= 练习任务 1 =
列出文档中函数 xEncodeInterResidual 的所有参数名。
= 练习任务 2 =
请修改条目中从含有“326) in the screenshot.”的那一行到含有“coordinates (437, 140).”的那一行（首尾两行都算在内），把其中的“screenshot”全部换成“image”，其余内容一概不变，只给出这几行。

= 文档 =

====================

帧间预测的模式决策过程中,常用的率失真决策一个流程是:设置模式参数->按此模式进行帧间预测(运动补偿)->编码模式信息与残差->计算码率r->计算重建误差d->计算率rd cost并判断是否使用此模式。VTM中将编码模式信息与残差及其后续部分封装到函数xEncodeInterResidual()中。xEncodeInterResidual()中会配置sbt参数并判断是否使用sbt。各模式配置好参数后,主要通过调用InterSearch::encodeResAndCalcRdInterCU()完成率失真计算,并调用xEncodeDontSplit()等函数添加块划分、dQP、色度QP偏执占用的比特,最终调用xCheckBestMode()判断是否使用该模式。
void EncCu::xEncodeInterResidual( CodingStructure *&tempCS
, CodingStructure *&bestCS
, Partitioner &partitioner
, const EncTestMode& encTestMode
, int residualPass
, bool* bestHasNonResi
, double* equBcwCost
)
{
...
{
reloadCU = true; // enable cu reloading
cu->skip = false;
cu->sbtInfo = 0;
const bool skipResidual = residualPass == 1;
if( skipResidual || histBestSbt == MAX_UCHAR || !CU::isSbtMode( histBestSbt ) )
{
m_pcInterSearch->encodeResAndCalcRdInterCU( *tempCS, partitioner, skipResidual );
if (tempCS->slice->getSPS()->getUseColorTrans())
{
bestCS->tmpColorSpaceCost = tempCS->tmpColorSpaceCost;
bestCS->firstColorSpaceSelected = tempCS->firstColorSpaceSelected;
}
numRDOTried += mtsAllowed ? 2 : 1;
xEncodeDontSplit( *tempCS, partitioner );
xCheckDQP( *tempCS, partitioner );
#if JVET_Q0267_RESET_CHROMA_QP_OFFSET
xCheckChromaQPOffset( *tempCS, partitioner );
#endif
...
currBestCost = tempCS->cost;
sbtOffCost = tempCS->cost;
sbtOffDist = tempCS->dist;
sbtOffRootCbf = cu->rootCbf;
currBestSbt = CU::getSbtInfo(cu->firstTU->mtsIdx[COMPONENT_Y] > MTS_SKIP ? SBT_OFF_MTS : SBT_OFF_DCT, 0);
currBestTrs = cu->firstTU->mtsIdx[COMPONENT_Y];
#if WCG_EXT
DTRACE_MODE_COST( *tempCS, m_pcRdCost->getLambda( true ) );
#else
DTRACE_MODE_COST( *tempCS, m_pcRdCost->getLambda() );
#endif
xCheckBestMode( tempCS, bestCS, partitioner, encTestMode );
}
...
for( int sbtModeIdx = 0; sbtModeIdx < numSbtRdo; sbtModeIdx++ )
{
uint8_t sbtMode = m_pcInterSearch->getSbtRdoOrder( sbtModeIdx );
uint8_t sbtIdx = CU::getSbtIdxFromSbtMode( sbtMode );
uint8_t sbtPos = CU::getSbtPosFromSbtMode( sbtMode );
...

====================

(数据条目)

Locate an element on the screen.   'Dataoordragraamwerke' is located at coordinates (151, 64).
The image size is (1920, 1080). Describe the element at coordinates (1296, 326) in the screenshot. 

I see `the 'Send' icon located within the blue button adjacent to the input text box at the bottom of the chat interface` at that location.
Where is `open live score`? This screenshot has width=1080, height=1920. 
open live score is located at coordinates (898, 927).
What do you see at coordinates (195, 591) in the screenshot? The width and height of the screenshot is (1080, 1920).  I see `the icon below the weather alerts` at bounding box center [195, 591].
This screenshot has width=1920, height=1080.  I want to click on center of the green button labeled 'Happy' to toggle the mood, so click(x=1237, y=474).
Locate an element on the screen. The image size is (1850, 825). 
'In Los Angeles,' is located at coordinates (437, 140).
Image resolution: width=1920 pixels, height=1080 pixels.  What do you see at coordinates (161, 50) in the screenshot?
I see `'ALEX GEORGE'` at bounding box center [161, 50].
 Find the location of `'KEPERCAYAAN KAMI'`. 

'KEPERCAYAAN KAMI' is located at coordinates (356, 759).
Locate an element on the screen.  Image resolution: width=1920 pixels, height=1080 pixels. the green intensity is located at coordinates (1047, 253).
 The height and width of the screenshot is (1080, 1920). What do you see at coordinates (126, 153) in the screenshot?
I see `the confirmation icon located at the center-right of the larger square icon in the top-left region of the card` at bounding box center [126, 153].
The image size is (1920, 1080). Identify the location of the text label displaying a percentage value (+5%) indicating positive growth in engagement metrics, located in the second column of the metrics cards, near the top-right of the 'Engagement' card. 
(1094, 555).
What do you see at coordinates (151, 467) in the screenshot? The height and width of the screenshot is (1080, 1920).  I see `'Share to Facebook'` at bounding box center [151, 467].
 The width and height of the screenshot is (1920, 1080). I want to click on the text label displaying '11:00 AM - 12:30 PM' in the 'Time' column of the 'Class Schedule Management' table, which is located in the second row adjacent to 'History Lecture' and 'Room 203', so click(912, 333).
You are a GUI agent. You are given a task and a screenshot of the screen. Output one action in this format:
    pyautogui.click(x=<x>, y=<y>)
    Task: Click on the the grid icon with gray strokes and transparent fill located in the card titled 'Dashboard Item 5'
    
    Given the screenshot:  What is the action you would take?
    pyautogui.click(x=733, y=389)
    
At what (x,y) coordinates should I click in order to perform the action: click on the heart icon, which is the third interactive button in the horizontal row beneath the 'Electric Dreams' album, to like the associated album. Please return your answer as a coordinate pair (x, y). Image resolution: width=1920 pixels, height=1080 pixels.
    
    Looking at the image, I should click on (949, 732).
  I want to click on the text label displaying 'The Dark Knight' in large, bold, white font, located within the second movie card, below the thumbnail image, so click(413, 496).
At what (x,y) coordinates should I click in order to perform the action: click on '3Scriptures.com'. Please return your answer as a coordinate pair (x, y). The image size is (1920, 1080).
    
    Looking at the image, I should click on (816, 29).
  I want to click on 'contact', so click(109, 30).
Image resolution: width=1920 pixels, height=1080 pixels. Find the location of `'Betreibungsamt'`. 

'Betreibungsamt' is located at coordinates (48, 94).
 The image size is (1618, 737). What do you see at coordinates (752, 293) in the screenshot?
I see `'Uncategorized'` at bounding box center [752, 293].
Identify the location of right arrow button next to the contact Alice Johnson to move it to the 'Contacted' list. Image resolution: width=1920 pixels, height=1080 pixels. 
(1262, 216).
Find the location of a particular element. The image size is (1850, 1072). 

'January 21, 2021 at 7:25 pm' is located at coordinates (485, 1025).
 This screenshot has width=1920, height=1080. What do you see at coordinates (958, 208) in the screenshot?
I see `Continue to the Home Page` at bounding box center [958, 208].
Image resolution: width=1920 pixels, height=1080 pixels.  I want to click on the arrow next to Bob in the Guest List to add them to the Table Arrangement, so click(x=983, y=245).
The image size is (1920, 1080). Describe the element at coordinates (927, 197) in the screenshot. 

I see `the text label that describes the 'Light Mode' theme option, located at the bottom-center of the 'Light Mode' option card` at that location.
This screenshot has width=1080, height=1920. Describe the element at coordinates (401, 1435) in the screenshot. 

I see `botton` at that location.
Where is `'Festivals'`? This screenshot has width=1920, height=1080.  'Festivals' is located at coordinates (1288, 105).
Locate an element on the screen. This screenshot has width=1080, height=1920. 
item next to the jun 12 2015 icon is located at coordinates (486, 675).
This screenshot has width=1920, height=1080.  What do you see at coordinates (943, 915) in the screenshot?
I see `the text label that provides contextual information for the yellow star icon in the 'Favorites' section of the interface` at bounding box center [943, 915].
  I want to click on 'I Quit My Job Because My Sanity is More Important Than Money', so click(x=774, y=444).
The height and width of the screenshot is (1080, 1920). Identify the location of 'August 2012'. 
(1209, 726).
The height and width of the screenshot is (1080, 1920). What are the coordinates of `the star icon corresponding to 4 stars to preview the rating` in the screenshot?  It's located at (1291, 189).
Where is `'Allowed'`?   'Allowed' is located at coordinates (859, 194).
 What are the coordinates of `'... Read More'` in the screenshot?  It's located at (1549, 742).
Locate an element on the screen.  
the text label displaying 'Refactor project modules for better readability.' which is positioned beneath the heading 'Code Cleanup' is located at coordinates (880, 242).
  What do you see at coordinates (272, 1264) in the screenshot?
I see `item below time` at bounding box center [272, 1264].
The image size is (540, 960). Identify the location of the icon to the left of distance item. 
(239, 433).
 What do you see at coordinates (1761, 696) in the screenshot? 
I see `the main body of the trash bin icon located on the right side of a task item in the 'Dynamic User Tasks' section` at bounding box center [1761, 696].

====================

= 回答 1 =
tempCS、bestCS、partitioner、encTestMode、residualPass、bestHasNonResi、equBcwCost

= 回答 2 =
The image size is (1920, 1080). Describe the element at coordinates (1296, 326) in the image. 

I see `the 'Send' icon located within the blue button adjacent to the input text box at the bottom of the chat interface` at that location.
Where is `open live score`? This image has width=1080, height=1920. 
open live score is located at coordinates (898, 927).
What do you see at coordinates (195, 591) in the image? The width and height of the image is (1080, 1920).  I see `the icon below the weather alerts` at bounding box center [195, 591].
This image has width=1920, height=1080.  I want to click on center of the green button labeled 'Happy' to toggle the mood, so click(x=1237, y=474).
Locate an element on the screen. The image size is (1850, 825). 
'In Los Angeles,' is located at coordinates (437, 140).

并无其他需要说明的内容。